Page excerpt:
Looking at the prophetic teaching of St Louis de Montfort concerning Mary’s role in the end times, we see a gradual coming to fruition over the past two centuries; from the many apparitions and the proclamation of the dogmas, to the great Marian popes and their mariological teaching of the twentieth century.
However, what is also striking in this era, is how the devil has tried to halt Marian devotion; many of us will have witnessed statues or images of Our Lady being removed from Catholic churches, while the Holy Rosary has been frowned upon by a certain section of the Catholicism. The modern error strewn theological approach has been to claim that devotion to the Mother of God draws attention away from Jesus. In reality the opposite is true. Mary is the perfect image of the Church. In her person she is the ecclesia immaculata and the ecclesia assumpta; in essence, the perfect model for all believers. There is an ancient title for Mary loved by the popes-the Hodegetria– meaning “She who shows the way”. For the surest path to Christ, Mary is that way-in her purity, charity, humility and obedience. The perfection of these virtues in her Immaculate Heart makes her the icon of the Church militant. The eloquent silence of Mary in the Gospel teaches us that silence is the way to listen to the voice of God in our heart and conscience, while granting is a greater ability to discern the signs of the times.
The New Evangelization called for by Blessed Pope John Paul II and Benedict XVI is the answer to the dictatorship of relativism that dominates much of the West. Its aim is to reverse the trend of apostasy and atheism wherever it manifests itself. Significantly, Popes Paul VI, John Paul II and Benedict XVI have all stated that the Gospel has now spread to a universal dimension, seemingly bringing to fruition the prophecy of Jesus that it would have to go throughout the world before His return. In fact Paul VI asked this question: “Now that the Gospel message has reached the ends of the earth, is missionary work, properly so called at an end?” His answer was no. The Church would have to work hard until the very last day, especially in this new aspect of re-evangelization. The popes have placed Mary the “Star of the New Evangelization” as its leader and have begged for her prayers to bring about conversions. The Church of the twenty-first century needs to be in the Upper Room with Mary in the cenacle of a new Pentecost. It needs to listen to Mary while being docile to the promptings of the Holy Spirit, who is the beginning and end of all missionary activity. As Mary is the spouse of the Holy Spirit, it is given to her as our Mediatrix and Advocate to lead this new evangelization and to obtain from Him the graces necessary for a miraculous catch (Lk 5:4). The maternal interventions of Mary in contemporary history can only be understood in the light of the new evangelization-to place these apparitions outside the missionary mandate of the Lord is to misunderstand their significance .The Blessed Virgin knows the entire stretch of salvation history from beginning to end, and therefore Her increased presence in recent times illustrates the necessity and urgency of evangelization.

Entries for locating text and elements
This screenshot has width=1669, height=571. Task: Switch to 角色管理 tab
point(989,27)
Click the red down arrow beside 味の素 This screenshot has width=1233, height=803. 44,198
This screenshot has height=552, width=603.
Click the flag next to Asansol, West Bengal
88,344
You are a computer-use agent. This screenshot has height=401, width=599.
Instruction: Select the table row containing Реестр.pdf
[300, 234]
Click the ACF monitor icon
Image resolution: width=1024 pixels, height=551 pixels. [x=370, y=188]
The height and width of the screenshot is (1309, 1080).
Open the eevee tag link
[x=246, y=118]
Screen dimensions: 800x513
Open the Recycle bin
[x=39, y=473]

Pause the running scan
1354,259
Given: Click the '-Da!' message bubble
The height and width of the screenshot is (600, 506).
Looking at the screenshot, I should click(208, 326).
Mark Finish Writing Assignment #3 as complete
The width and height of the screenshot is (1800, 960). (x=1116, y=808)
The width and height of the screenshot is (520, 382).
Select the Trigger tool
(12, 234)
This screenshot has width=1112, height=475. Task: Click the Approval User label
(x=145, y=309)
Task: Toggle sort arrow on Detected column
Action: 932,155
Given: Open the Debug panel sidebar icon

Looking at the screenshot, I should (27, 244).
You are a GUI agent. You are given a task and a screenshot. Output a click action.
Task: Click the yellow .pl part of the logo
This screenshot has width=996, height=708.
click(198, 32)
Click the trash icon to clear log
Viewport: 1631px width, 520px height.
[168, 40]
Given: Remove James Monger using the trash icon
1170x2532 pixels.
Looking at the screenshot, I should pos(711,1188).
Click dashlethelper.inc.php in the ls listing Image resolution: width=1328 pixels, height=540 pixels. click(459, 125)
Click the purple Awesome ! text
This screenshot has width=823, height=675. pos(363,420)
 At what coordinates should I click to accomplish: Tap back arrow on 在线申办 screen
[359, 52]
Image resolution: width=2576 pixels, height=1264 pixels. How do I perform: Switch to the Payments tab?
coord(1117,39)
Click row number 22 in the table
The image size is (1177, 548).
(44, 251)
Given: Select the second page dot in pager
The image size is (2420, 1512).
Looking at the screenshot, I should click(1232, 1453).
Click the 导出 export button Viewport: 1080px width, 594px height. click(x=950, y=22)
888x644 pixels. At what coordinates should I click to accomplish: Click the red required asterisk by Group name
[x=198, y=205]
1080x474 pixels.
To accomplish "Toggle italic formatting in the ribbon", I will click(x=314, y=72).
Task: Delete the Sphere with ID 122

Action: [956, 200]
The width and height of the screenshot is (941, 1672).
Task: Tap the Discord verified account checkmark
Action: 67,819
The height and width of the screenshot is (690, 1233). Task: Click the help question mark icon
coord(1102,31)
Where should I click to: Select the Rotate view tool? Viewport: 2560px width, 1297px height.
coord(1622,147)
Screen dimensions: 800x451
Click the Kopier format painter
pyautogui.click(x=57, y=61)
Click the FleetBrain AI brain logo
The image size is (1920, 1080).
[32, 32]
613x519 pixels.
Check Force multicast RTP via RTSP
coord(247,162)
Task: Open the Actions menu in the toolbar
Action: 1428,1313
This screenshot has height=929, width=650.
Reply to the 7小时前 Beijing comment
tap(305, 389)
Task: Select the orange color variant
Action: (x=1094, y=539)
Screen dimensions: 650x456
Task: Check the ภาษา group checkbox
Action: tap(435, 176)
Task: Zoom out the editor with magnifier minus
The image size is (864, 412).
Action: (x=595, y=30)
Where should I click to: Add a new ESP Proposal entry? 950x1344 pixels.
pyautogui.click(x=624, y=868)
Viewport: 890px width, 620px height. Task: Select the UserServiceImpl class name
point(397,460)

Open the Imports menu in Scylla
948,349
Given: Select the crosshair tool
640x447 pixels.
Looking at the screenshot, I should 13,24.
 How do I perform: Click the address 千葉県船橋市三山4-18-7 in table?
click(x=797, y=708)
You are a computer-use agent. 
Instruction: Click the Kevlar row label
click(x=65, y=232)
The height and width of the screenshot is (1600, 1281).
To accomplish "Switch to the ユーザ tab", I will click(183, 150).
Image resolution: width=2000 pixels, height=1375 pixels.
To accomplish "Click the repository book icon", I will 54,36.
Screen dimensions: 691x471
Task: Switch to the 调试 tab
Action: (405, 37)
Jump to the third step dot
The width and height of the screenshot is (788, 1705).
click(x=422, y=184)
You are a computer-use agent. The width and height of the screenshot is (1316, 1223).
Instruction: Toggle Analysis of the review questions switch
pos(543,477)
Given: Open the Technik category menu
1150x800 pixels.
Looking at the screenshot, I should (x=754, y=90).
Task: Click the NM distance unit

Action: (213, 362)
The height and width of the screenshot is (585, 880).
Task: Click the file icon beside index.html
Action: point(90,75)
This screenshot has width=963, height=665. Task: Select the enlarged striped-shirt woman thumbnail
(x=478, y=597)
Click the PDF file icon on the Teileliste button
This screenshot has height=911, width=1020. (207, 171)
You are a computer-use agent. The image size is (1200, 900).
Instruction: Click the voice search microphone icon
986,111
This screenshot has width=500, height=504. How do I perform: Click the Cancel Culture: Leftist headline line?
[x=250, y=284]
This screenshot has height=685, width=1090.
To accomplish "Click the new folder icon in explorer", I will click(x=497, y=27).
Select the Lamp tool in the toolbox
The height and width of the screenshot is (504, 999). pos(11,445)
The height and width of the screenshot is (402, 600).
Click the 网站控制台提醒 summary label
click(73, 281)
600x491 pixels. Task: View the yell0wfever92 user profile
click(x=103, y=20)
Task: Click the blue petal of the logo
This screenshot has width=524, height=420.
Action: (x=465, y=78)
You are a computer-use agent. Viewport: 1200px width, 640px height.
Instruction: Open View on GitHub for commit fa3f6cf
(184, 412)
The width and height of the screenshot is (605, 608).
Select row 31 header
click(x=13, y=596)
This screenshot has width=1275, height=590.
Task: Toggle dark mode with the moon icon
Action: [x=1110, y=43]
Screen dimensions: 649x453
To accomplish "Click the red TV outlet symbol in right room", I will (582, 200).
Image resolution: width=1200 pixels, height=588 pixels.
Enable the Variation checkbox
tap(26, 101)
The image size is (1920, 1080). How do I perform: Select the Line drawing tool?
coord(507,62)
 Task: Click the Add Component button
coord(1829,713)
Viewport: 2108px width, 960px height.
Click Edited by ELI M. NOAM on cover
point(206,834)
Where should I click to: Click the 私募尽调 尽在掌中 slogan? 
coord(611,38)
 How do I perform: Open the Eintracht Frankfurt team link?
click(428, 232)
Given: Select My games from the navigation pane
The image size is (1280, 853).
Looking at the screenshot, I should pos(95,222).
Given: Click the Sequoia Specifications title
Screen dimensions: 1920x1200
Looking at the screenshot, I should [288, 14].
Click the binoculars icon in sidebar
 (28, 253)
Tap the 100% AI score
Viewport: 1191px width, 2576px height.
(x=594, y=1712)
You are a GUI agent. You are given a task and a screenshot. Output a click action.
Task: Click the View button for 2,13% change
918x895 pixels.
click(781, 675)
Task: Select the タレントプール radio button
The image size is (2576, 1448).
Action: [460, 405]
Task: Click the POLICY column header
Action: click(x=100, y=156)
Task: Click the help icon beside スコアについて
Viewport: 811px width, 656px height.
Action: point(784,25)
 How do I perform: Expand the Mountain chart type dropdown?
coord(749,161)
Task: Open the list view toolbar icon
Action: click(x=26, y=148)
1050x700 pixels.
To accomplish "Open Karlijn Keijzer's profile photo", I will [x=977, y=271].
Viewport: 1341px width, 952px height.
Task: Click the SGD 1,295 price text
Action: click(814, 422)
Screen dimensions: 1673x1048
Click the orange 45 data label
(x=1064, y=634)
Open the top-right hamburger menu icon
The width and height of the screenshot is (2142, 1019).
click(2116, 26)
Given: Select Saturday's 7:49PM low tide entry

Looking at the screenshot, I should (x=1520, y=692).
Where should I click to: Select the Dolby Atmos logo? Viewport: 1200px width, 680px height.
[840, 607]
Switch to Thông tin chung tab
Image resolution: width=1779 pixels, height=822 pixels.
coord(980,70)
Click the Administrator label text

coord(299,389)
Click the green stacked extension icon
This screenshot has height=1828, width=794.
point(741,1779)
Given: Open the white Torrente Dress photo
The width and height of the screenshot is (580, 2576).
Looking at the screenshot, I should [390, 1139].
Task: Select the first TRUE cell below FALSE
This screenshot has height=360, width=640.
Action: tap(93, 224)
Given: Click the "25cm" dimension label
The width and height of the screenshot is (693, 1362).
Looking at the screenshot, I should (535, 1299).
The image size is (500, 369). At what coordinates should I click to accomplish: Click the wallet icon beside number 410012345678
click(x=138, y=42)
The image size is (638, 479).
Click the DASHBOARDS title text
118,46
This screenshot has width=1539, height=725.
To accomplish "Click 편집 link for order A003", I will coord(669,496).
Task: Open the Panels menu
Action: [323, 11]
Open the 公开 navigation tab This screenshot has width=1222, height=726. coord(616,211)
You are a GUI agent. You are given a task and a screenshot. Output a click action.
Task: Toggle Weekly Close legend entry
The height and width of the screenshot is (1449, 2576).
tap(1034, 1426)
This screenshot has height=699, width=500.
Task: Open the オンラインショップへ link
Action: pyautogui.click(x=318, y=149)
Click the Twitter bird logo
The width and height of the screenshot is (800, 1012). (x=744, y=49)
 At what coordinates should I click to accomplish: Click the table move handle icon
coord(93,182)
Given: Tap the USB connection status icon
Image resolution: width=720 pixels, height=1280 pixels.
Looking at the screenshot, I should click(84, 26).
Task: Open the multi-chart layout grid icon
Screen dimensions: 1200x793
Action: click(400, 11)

Problems to work on:
a - Name the virtues of Mary that the passage on Marian devotion lists as making her the surest path to Christ.
b - Write out the records word for word, starting at the first line of the records and ending at the line that contains "coord(1117,39)".

Expected outputs:
a - Purity, charity, humility and obedience.

b -
This screenshot has width=1669, height=571. Task: Switch to 角色管理 tab
point(989,27)
Click the red down arrow beside 味の素 This screenshot has width=1233, height=803. 44,198
This screenshot has height=552, width=603.
Click the flag next to Asansol, West Bengal
88,344
You are a computer-use agent. This screenshot has height=401, width=599.
Instruction: Select the table row containing Реестр.pdf
[300, 234]
Click the ACF monitor icon
Image resolution: width=1024 pixels, height=551 pixels. [x=370, y=188]
The height and width of the screenshot is (1309, 1080).
Open the eevee tag link
[x=246, y=118]
Screen dimensions: 800x513
Open the Recycle bin
[x=39, y=473]

Pause the running scan
1354,259
Given: Click the '-Da!' message bubble
The height and width of the screenshot is (600, 506).
Looking at the screenshot, I should click(208, 326).
Mark Finish Writing Assignment #3 as complete
The width and height of the screenshot is (1800, 960). (x=1116, y=808)
The width and height of the screenshot is (520, 382).
Select the Trigger tool
(12, 234)
This screenshot has width=1112, height=475. Task: Click the Approval User label
(x=145, y=309)
Task: Toggle sort arrow on Detected column
Action: 932,155
Given: Open the Debug panel sidebar icon

Looking at the screenshot, I should (27, 244).
You are a GUI agent. You are given a task and a screenshot. Output a click action.
Task: Click the yellow .pl part of the logo
This screenshot has width=996, height=708.
click(198, 32)
Click the trash icon to clear log
Viewport: 1631px width, 520px height.
[168, 40]
Given: Remove James Monger using the trash icon
1170x2532 pixels.
Looking at the screenshot, I should pos(711,1188).
Click dashlethelper.inc.php in the ls listing Image resolution: width=1328 pixels, height=540 pixels. click(459, 125)
Click the purple Awesome ! text
This screenshot has width=823, height=675. pos(363,420)
 At what coordinates should I click to accomplish: Tap back arrow on 在线申办 screen
[359, 52]
Image resolution: width=2576 pixels, height=1264 pixels. How do I perform: Switch to the Payments tab?
coord(1117,39)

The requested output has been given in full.